At one point during testing we had motored for over 3 hours using a graphite impregnated packing set for less than a drip every three to four minutes. The temp stayed at steady at 85-102F for over three hours. We hit some prop wash from a large yacht and within 3-4 minutes the packing gland was pushing 300F. Ouch!  This same type of event happened about 14-16 times over a 6 month period using a very low drip rate. My goal in testing was to find the happy medium for the least-drips to the most consistently stable temps. I adjusted the gland for 1 drip per minute and the temp spikes were gone.

This is why stuffing boxes are intended to drip some. When they drip they also displace any entrapped air. Not all boats are prone to entrapped air in the shaft log, but many are. The simple act of backing down on an anchor can force air bubbles up into the shaft log and with no drip there’s no way for the air to escape.

It is my best guess that this is what happened with our “miracle clay” packing…

Packing Nut Showing Syntef & Teflon Flax

The idea behind this green moldable clay is that it will make your traditional stuffing box dripless . To install it you insert the first ring of flax, then pack in the green clay like substance and insert the second ring making, in essence, a green-stuff sandwich.

While the idea of a dripless shaft seal is not new this stuff, in my opinion, is probably not the ideal way to go dripless . Not only is it very, very tough to remove with a pick, and replace once installed, it also did not work as advertised for me. I would also note that since writing this article numerous readers have emailed me & reported similar overheating events.

What Happened?

Remember when I talked about air entrapment in a packing gland causing temp spikes, I suspect this was it. My suspicion is that the box became entrapped with air, the green-stuff then overheated by running totally dry. Running dry melted the green goo and it oozed out and completely plugged the male end of the stuffing box with a thick black sediment . This sediment now kept the stuffing box air entrapped and eventually a burning smell notified me to the problem in the bilge.

This black goo/sediment can only be described as, remnants of the green-goo lubricant . This gray/black goo totally plugged the stuffing box essentially preventing any cooling or lubricating water from getting to the female nut. If left alone for a long enough period it could have ruined the prop shaft or potentially started a fire or damaged the packing hose.
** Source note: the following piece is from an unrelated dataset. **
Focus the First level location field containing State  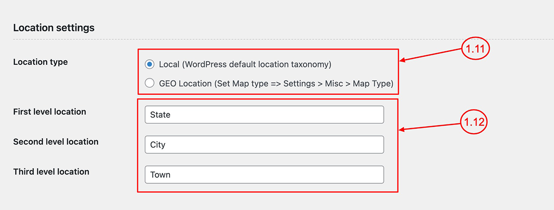265,115
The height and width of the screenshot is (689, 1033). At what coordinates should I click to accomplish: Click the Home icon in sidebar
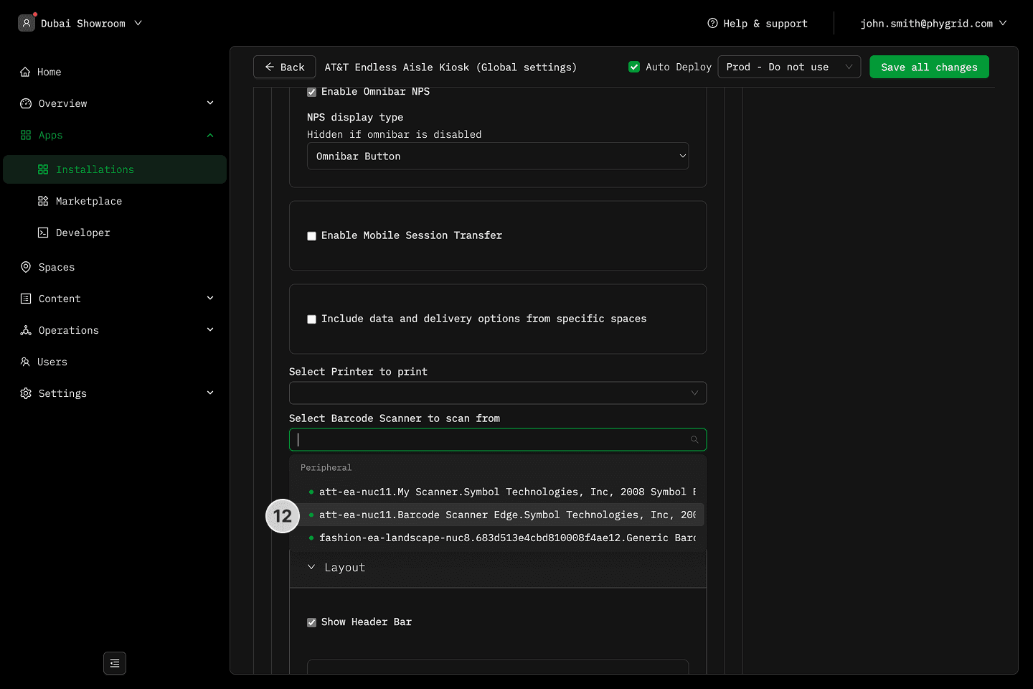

When I went to inspect the burning smell I reached out to touch the stuffing box and blistered my finger tips with burns.

Again, many folks claim good success with the miracle-goo so take my advice as cautionary only and do your own research beyond what I’ve said.

Keep in mind that this box had been run in excess of 240 engine hours at the time of the melt down and this does not include the shaft rotation time for the prop free spinning while sailing . . Air entrapment is real, it can happen and does happen and if the box can’t drip, it can entrap air and  create problems. Even PSS seals are now plumbed to let air escape from the shaft log.

This Mess Of Green-Goo Really Messed Up This Stuffing Box

If you clicked on this picture to enlarge it you can see the black goo residue on the shaft caused by the green-goo moldable packing that had over heated and was clogging the stuffing box.

IMPORTANT: All traditional stuffing boxes require water for lubrication and this dripless-clay totally plugged the area between the shaft and the male end of the of the stuffing box as seen in the picture.

Even with the female nut totally removed, in the water, I was getting, at best, 4 drips per minute with the nut off! Please be cautious running any traditional stuffing box dripless.

Dripless Vs. Drip-Less

Once again the sleazy marketing mavens have muddied the waters and done their best to mislead the average boater.

Dripless = A stuffing box that has zero drips

Drip-Less = A stuffing box that drip s less but still needs to drip some

Dripless is a term that is best forgotten in regards to standard traditional stuffing boxes. The proper term is drip-less or a box that will drip less often.

The green-goo stuffing box actually got so hot, from the lack of water lubrication, that it started to smell and I burned & blistered my fingers when checking on it. This is what eventually can happen when you opt for dripless vs. drips less.

Keep in mind this did not happen instantaneously and took approx 240 hours of run time to accumulate enough Syntef/Clay gunk to clog the stuffing box. It ran at what I thought were normal temps during and after break in as I measured it with an infrared thermometer.

I now know that spot temp checks do not tell the whole story . Temp spikes and excessive heat are likely what caused this stuff to clog my shaft log over time. In my opinion this stuff is not suitable for a “tight” shaft log where you don’t have sufficient clearance between the shaft and the male end of the stuffing box.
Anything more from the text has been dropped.